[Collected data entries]

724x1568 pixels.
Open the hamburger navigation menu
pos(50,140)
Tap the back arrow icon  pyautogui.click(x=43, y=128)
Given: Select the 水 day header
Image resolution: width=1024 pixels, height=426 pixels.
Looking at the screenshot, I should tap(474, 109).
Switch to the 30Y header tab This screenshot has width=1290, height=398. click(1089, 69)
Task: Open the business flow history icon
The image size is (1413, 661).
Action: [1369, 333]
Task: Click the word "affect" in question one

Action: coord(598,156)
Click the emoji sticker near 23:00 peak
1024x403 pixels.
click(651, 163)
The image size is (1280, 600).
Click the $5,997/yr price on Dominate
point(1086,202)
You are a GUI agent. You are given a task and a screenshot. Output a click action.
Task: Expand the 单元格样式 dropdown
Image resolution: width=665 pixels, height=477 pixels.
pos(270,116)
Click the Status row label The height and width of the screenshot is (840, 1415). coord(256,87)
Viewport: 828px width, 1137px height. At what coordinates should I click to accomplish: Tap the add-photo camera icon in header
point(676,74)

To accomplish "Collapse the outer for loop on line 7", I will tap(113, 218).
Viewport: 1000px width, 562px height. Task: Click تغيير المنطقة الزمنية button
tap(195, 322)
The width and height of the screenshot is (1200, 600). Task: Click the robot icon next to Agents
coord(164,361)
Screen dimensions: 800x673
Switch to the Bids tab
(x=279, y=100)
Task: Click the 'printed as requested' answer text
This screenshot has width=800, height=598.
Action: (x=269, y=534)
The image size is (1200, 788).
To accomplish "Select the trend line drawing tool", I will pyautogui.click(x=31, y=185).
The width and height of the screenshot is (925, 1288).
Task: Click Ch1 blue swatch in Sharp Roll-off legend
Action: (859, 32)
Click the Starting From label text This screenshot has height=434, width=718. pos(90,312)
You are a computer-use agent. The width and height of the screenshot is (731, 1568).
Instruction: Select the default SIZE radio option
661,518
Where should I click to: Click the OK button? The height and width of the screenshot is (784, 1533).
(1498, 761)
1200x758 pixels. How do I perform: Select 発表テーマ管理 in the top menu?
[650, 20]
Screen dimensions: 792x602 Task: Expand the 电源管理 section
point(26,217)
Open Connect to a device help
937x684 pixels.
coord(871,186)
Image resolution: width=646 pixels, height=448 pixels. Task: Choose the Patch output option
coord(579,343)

- REQUIRED ACTION -
Word for word, repeat the line holding "1200x758 pixels. How" and all lines after it through the end of the entries above.

- FINISHED TASK -
1200x758 pixels. How do I perform: Select 発表テーマ管理 in the top menu?
[650, 20]
Screen dimensions: 792x602 Task: Expand the 电源管理 section
point(26,217)
Open Connect to a device help
937x684 pixels.
coord(871,186)
Image resolution: width=646 pixels, height=448 pixels. Task: Choose the Patch output option
coord(579,343)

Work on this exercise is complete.